__Dataset rows__.
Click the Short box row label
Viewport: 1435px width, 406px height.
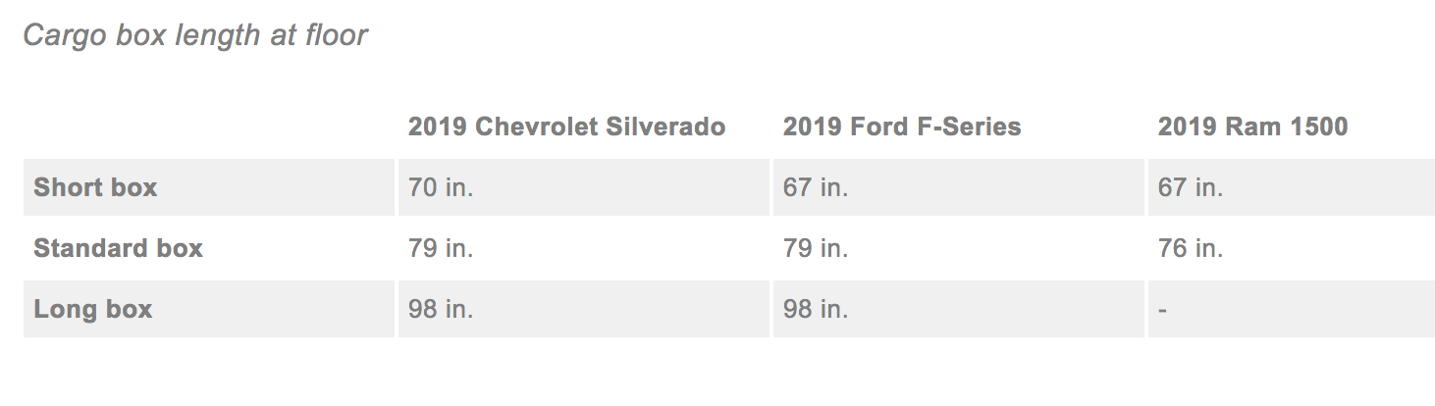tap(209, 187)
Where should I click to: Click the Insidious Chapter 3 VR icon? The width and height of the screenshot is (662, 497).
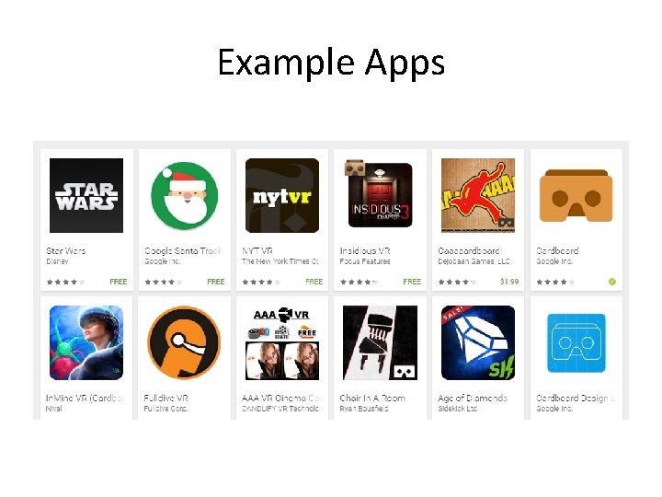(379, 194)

---

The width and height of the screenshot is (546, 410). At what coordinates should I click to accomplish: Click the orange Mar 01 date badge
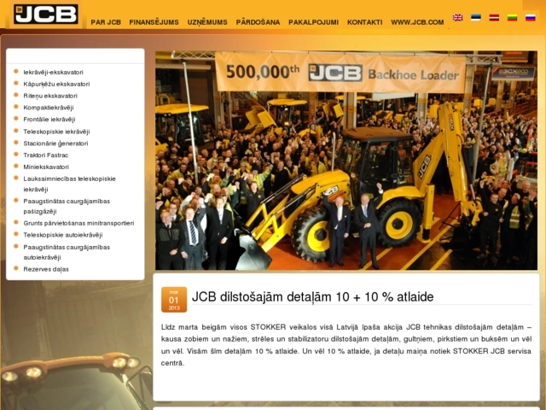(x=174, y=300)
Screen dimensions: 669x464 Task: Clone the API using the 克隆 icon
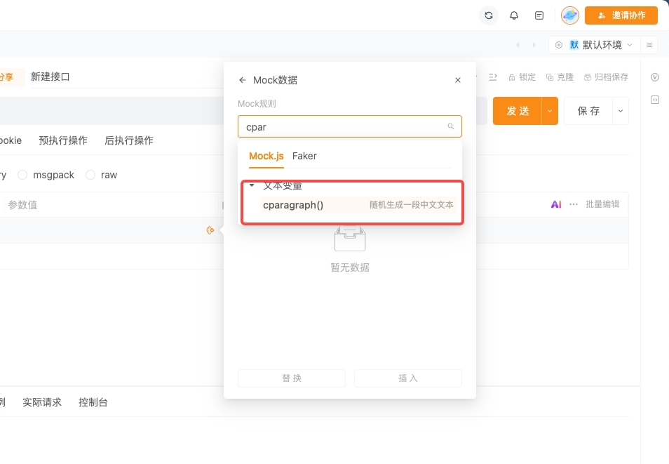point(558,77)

__What you have to do__.
Arrange the listing lines from the line with "Screen dimensions: 669x464" up to and including the line with "point(558,77)" as a Markdown table with the columns No. and Line, omitting blank lines and leaving out the pictures.

__Result__.
| No. | Line |
|---|---|
| 1 | Screen dimensions: 669x464 Task: Clone the API using the 克隆 icon |
| 2 | point(558,77) |